Most people have a personal goal and age of when they want to retire. Regardless of age, consulting with a financial advisor is extremely affordable (usually free) and the best way to go over planning for a self-employed retirement. Having a professional steer you in the right direction can be really helpful since retirement options look a little different for self-employed business owners than for employees of large companies or corporations.
One of the easiest options is a Traditional or Roth IRA. This is the most affordable option, in my opinion. An IRA has a $6,000 contribution limit that can be tax-deducted when set up as a traditional account. The benefit of an IRA is the tax-deferred savings account that can grow in stocks, bonds, or other assets of your choice. A $5,000 a year contribution ($416 per month) would grow into $372,000 with an average of 7 percent return over 25 years. While every individual’s retirement amount is different, an IRA can be a great step toward your goals. There are countless advisors and companies that can set up an IRA for almost no cost, which also can come in handy when preparing your yearly tax bill.

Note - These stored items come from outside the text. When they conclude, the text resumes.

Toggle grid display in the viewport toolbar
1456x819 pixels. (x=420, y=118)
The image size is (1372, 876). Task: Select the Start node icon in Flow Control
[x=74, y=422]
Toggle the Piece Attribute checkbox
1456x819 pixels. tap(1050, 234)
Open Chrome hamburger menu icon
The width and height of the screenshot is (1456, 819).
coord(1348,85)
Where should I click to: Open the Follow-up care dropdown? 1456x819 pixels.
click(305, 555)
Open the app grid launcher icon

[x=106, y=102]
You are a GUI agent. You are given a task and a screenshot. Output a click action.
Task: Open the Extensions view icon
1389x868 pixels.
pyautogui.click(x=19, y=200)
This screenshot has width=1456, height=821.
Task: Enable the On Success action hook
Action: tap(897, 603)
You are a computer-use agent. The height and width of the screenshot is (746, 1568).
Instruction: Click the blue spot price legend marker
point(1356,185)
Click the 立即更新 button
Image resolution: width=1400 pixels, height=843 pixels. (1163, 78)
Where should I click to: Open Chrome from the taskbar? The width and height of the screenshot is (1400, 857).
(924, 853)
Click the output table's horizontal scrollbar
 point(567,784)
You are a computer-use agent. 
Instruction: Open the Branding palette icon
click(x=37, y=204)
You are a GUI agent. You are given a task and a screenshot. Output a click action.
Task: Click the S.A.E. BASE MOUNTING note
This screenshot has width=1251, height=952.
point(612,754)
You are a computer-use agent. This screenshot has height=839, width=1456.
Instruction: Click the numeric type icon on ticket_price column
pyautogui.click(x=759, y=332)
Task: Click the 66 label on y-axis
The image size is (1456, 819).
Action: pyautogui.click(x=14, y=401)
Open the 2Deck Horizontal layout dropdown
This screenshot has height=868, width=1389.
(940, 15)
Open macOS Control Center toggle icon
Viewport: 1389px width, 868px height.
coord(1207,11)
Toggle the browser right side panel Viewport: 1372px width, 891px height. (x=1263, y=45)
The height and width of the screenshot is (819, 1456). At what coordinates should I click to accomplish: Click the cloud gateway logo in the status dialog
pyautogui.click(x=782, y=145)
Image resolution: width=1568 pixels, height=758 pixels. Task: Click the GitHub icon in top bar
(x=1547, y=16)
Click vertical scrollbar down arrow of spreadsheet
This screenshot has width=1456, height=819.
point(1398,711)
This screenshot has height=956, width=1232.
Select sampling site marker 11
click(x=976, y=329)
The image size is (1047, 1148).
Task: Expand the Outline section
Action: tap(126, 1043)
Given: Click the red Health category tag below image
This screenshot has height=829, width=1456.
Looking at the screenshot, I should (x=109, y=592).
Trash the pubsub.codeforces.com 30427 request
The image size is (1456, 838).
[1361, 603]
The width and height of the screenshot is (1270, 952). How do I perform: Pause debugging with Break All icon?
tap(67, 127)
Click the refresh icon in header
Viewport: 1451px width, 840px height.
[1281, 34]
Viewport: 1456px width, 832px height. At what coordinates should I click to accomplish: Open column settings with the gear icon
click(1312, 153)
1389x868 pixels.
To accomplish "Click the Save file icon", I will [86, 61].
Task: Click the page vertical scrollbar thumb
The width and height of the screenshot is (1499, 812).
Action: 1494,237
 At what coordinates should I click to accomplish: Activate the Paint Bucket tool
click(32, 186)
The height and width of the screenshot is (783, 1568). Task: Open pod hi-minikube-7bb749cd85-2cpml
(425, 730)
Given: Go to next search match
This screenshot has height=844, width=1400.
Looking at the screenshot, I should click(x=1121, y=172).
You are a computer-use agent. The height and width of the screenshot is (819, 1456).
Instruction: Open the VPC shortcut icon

Another option is the mythical 401(k). This is best for contractors with no W-2 employees. A 401(k) has a much more aggressive contribution limit at $57,000. As a simple savings account, a 401(k) has contributions added pre-tax, and after you reach 59 ½ years old, the money you can pull from this account is taxed. The main advantage to any savings account is time and interest accrual. The longer you can allow an account to accumulate compound interest, the larger your account will grow. A $10,000 yearly contribution after 20 years at 7 percent is almost $410,000. The total interest earned is about $200,000. If you’re able to give that savings account another 5 years, it will reach $632,000. Again, the most important goal is investing early and often to reap long-term benefits.
Another option is real estate. The upfront cost is higher, but long-term, you gain an appreciating asset, a fixed monthly income, and an asset you can leverage into more properties. As a flooring contractor, there are a few approaches to real estate. One individual option is to purchase a storefront location and create it as a part of your long-term retirement plan.
If you can grow and maintain a storefront location for 30 years, you now have an opportunity to sell the building or sell the business to get over the last hump into complete retirement. With residential property, you typically will need 20 percent down (10 percent being the bare minimum) to achieve positive cash flow. While this varies in different markets, the same annual contributions in a savings account can be saved to leverage adding rental properties to a portfolio. Owning investment property, whether commercial or residential, comes with added expenses due to maintenance and managing fees (managing multiple properties while also being a business owner can be a lot to handle), and some markets are friendlier to investors than others. If you live in an area with a hot rental market, this can be one of the quickest ways to set yourself up for retirement because the property often cash-flows before the mortgage is paid off.
Because everyone’s goals and starting points are so different, I personally believe everyone’s path to retirement should be catered to the individual’s preferences and lifestyle. I have a plan using a combination of these instruments to help achieve my target date of retirement. The most important thing I consider is establishing the habit of putting away a specific sum of money each month to help reach my goals. Though it can feel like a large sacrifice to put away money for retirement, I know that it will be worth it when I reach my retirement goal at my desired age. The times are difficult now, but I believe that if you can prepare for your retirement, you should.
Of course, there are several instruments not mentioned here that are equally useful in reaching retirement. Additionally, employment paths and life situations inevitably change as time goes on. At the end of the day, a penny saved is a penny earned, and you will thank yourself for each one down the line. One of the simplest ways to help save overall come tax season is to meet with a CPA and financial advisor to help fully understand your taxes at the end of the year. Often, there can be ways to fully maximize your money by knowing which specific advantages make sense for you. Be aware, some savings accounts have cut-off dates before the end of the year, so it is never too early to start thinking and getting educated about retirement.